(Dataset entries)
==*==

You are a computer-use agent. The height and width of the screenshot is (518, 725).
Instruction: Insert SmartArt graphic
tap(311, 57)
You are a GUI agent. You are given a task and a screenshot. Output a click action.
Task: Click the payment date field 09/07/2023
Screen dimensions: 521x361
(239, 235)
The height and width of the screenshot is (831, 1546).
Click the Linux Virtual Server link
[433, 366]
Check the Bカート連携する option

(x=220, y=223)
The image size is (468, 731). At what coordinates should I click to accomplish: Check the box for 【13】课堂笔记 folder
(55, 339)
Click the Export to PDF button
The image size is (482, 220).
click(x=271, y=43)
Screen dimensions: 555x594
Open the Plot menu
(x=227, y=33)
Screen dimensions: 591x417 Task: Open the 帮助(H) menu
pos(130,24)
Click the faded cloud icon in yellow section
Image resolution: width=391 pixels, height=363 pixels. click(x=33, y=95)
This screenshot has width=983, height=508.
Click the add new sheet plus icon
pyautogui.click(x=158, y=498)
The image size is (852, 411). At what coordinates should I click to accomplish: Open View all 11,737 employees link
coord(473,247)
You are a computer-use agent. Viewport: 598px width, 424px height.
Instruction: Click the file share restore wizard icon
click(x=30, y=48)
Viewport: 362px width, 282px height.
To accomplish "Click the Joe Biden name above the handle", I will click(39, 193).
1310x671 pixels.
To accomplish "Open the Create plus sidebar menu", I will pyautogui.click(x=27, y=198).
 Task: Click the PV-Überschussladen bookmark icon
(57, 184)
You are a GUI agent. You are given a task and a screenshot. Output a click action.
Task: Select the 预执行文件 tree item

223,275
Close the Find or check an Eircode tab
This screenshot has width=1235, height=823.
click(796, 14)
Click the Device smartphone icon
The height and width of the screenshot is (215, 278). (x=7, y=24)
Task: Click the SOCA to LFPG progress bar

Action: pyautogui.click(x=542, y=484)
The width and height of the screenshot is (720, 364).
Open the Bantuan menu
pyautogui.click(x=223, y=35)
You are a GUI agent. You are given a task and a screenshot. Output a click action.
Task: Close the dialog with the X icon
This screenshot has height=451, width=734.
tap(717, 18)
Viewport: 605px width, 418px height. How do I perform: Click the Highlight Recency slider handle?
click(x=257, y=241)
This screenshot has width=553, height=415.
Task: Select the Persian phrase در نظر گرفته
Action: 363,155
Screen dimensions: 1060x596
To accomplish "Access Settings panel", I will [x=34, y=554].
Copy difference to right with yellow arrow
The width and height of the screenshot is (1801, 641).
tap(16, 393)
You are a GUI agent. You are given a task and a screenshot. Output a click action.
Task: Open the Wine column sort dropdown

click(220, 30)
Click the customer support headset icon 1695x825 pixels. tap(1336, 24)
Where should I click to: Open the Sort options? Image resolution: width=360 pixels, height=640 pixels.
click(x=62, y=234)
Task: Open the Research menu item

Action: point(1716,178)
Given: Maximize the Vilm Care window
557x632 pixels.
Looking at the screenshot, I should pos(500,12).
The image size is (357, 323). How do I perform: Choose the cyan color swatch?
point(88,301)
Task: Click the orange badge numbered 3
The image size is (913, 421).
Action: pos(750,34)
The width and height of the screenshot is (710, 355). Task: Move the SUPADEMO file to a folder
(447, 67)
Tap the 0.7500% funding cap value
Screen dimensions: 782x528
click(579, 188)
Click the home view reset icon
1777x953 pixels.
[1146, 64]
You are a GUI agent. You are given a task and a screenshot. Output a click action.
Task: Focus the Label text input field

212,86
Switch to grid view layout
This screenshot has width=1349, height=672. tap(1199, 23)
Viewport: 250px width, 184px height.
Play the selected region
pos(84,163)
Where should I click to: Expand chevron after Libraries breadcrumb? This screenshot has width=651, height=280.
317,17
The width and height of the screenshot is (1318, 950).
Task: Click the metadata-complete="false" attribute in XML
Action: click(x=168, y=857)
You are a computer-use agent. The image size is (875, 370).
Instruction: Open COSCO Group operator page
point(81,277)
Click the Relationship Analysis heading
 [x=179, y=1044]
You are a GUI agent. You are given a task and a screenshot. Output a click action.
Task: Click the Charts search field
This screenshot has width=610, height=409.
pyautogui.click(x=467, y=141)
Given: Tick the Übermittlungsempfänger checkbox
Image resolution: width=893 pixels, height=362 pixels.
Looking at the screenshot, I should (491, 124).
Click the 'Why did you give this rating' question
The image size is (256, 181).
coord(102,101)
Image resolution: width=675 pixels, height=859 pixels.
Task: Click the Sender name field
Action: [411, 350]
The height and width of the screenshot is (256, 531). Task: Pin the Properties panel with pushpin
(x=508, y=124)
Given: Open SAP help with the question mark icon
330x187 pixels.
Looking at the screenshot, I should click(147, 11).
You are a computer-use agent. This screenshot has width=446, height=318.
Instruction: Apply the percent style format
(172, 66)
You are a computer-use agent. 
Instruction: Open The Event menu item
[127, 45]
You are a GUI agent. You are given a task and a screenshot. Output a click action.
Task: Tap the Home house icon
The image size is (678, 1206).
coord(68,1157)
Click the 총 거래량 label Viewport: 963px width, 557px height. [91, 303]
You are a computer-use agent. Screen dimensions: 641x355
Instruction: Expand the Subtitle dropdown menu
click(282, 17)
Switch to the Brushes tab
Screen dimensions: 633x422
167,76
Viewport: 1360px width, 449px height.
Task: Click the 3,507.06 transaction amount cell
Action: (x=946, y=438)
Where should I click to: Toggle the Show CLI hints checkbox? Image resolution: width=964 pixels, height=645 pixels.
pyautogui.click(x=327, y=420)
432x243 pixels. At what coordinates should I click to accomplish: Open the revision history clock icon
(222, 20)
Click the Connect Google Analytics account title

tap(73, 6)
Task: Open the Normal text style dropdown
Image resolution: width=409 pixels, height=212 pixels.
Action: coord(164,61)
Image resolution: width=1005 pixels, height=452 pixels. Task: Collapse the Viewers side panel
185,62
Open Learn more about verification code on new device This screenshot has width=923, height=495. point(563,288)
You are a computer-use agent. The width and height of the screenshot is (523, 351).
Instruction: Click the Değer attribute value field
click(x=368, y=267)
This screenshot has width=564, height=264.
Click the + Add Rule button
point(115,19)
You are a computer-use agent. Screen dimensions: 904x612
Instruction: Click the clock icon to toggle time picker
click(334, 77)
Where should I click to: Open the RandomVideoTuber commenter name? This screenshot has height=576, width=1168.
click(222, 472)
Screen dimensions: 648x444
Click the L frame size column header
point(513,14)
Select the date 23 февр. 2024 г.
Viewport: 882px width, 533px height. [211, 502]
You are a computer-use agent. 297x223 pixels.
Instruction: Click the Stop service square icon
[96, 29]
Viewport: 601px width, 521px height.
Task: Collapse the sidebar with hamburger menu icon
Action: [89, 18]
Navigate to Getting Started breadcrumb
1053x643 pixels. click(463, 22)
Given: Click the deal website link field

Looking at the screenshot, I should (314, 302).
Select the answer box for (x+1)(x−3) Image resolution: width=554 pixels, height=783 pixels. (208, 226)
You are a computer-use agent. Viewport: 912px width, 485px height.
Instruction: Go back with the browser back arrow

==*==

**The task**
Every single entry above has to be copied exactly.

**Solution to this task**
You are a computer-use agent. The height and width of the screenshot is (518, 725).
Instruction: Insert SmartArt graphic
tap(311, 57)
You are a GUI agent. You are given a task and a screenshot. Output a click action.
Task: Click the payment date field 09/07/2023
Screen dimensions: 521x361
(239, 235)
The height and width of the screenshot is (831, 1546).
Click the Linux Virtual Server link
[433, 366]
Check the Bカート連携する option

(x=220, y=223)
The image size is (468, 731). At what coordinates should I click to accomplish: Check the box for 【13】课堂笔记 folder
(55, 339)
Click the Export to PDF button
The image size is (482, 220).
click(x=271, y=43)
Screen dimensions: 555x594
Open the Plot menu
(x=227, y=33)
Screen dimensions: 591x417 Task: Open the 帮助(H) menu
pos(130,24)
Click the faded cloud icon in yellow section
Image resolution: width=391 pixels, height=363 pixels. click(x=33, y=95)
This screenshot has width=983, height=508.
Click the add new sheet plus icon
pyautogui.click(x=158, y=498)
The image size is (852, 411). At what coordinates should I click to accomplish: Open View all 11,737 employees link
coord(473,247)
You are a computer-use agent. Viewport: 598px width, 424px height.
Instruction: Click the file share restore wizard icon
click(x=30, y=48)
Viewport: 362px width, 282px height.
To accomplish "Click the Joe Biden name above the handle", I will click(39, 193).
1310x671 pixels.
To accomplish "Open the Create plus sidebar menu", I will pyautogui.click(x=27, y=198).
 Task: Click the PV-Überschussladen bookmark icon
(57, 184)
You are a GUI agent. You are given a task and a screenshot. Output a click action.
Task: Select the 预执行文件 tree item

223,275
Close the Find or check an Eircode tab
This screenshot has width=1235, height=823.
click(796, 14)
Click the Device smartphone icon
The height and width of the screenshot is (215, 278). (x=7, y=24)
Task: Click the SOCA to LFPG progress bar

Action: pyautogui.click(x=542, y=484)
The width and height of the screenshot is (720, 364).
Open the Bantuan menu
pyautogui.click(x=223, y=35)
You are a GUI agent. You are given a task and a screenshot. Output a click action.
Task: Close the dialog with the X icon
This screenshot has height=451, width=734.
tap(717, 18)
Viewport: 605px width, 418px height. How do I perform: Click the Highlight Recency slider handle?
click(x=257, y=241)
This screenshot has width=553, height=415.
Task: Select the Persian phrase در نظر گرفته
Action: 363,155
Screen dimensions: 1060x596
To accomplish "Access Settings panel", I will [x=34, y=554].
Copy difference to right with yellow arrow
The width and height of the screenshot is (1801, 641).
tap(16, 393)
You are a GUI agent. You are given a task and a screenshot. Output a click action.
Task: Open the Wine column sort dropdown

click(220, 30)
Click the customer support headset icon 1695x825 pixels. tap(1336, 24)
Where should I click to: Open the Sort options? Image resolution: width=360 pixels, height=640 pixels.
click(x=62, y=234)
Task: Open the Research menu item

Action: point(1716,178)
Given: Maximize the Vilm Care window
557x632 pixels.
Looking at the screenshot, I should pos(500,12).
The image size is (357, 323). How do I perform: Choose the cyan color swatch?
point(88,301)
Task: Click the orange badge numbered 3
The image size is (913, 421).
Action: pos(750,34)
The width and height of the screenshot is (710, 355). Task: Move the SUPADEMO file to a folder
(447, 67)
Tap the 0.7500% funding cap value
Screen dimensions: 782x528
click(579, 188)
Click the home view reset icon
1777x953 pixels.
[1146, 64]
You are a GUI agent. You are given a task and a screenshot. Output a click action.
Task: Focus the Label text input field

212,86
Switch to grid view layout
This screenshot has width=1349, height=672. tap(1199, 23)
Viewport: 250px width, 184px height.
Play the selected region
pos(84,163)
Where should I click to: Expand chevron after Libraries breadcrumb? This screenshot has width=651, height=280.
317,17
The width and height of the screenshot is (1318, 950).
Task: Click the metadata-complete="false" attribute in XML
Action: click(x=168, y=857)
You are a computer-use agent. The image size is (875, 370).
Instruction: Open COSCO Group operator page
point(81,277)
Click the Relationship Analysis heading
 [x=179, y=1044]
You are a GUI agent. You are given a task and a screenshot. Output a click action.
Task: Click the Charts search field
This screenshot has width=610, height=409.
pyautogui.click(x=467, y=141)
Given: Tick the Übermittlungsempfänger checkbox
Image resolution: width=893 pixels, height=362 pixels.
Looking at the screenshot, I should (491, 124).
Click the 'Why did you give this rating' question
The image size is (256, 181).
coord(102,101)
Image resolution: width=675 pixels, height=859 pixels.
Task: Click the Sender name field
Action: [411, 350]
The height and width of the screenshot is (256, 531). Task: Pin the Properties panel with pushpin
(x=508, y=124)
Given: Open SAP help with the question mark icon
330x187 pixels.
Looking at the screenshot, I should click(147, 11).
You are a computer-use agent. This screenshot has width=446, height=318.
Instruction: Apply the percent style format
(172, 66)
You are a computer-use agent. 
Instruction: Open The Event menu item
[127, 45]
You are a GUI agent. You are given a task and a screenshot. Output a click action.
Task: Tap the Home house icon
The image size is (678, 1206).
coord(68,1157)
Click the 총 거래량 label Viewport: 963px width, 557px height. [91, 303]
You are a computer-use agent. Screen dimensions: 641x355
Instruction: Expand the Subtitle dropdown menu
click(282, 17)
Switch to the Brushes tab
Screen dimensions: 633x422
167,76
Viewport: 1360px width, 449px height.
Task: Click the 3,507.06 transaction amount cell
Action: (x=946, y=438)
Where should I click to: Toggle the Show CLI hints checkbox? Image resolution: width=964 pixels, height=645 pixels.
pyautogui.click(x=327, y=420)
432x243 pixels. At what coordinates should I click to accomplish: Open the revision history clock icon
(222, 20)
Click the Connect Google Analytics account title

tap(73, 6)
Task: Open the Normal text style dropdown
Image resolution: width=409 pixels, height=212 pixels.
Action: coord(164,61)
Image resolution: width=1005 pixels, height=452 pixels. Task: Collapse the Viewers side panel
185,62
Open Learn more about verification code on new device This screenshot has width=923, height=495. point(563,288)
You are a computer-use agent. The width and height of the screenshot is (523, 351).
Instruction: Click the Değer attribute value field
click(x=368, y=267)
This screenshot has width=564, height=264.
Click the + Add Rule button
point(115,19)
You are a computer-use agent. Screen dimensions: 904x612
Instruction: Click the clock icon to toggle time picker
click(334, 77)
Where should I click to: Open the RandomVideoTuber commenter name? This screenshot has height=576, width=1168.
click(222, 472)
Screen dimensions: 648x444
Click the L frame size column header
point(513,14)
Select the date 23 февр. 2024 г.
Viewport: 882px width, 533px height. [211, 502]
You are a computer-use agent. 297x223 pixels.
Instruction: Click the Stop service square icon
[96, 29]
Viewport: 601px width, 521px height.
Task: Collapse the sidebar with hamburger menu icon
Action: [89, 18]
Navigate to Getting Started breadcrumb
1053x643 pixels. click(463, 22)
Given: Click the deal website link field

Looking at the screenshot, I should (314, 302).
Select the answer box for (x+1)(x−3) Image resolution: width=554 pixels, height=783 pixels. (208, 226)
You are a computer-use agent. Viewport: 912px width, 485px height.
Instruction: Go back with the browser back arrow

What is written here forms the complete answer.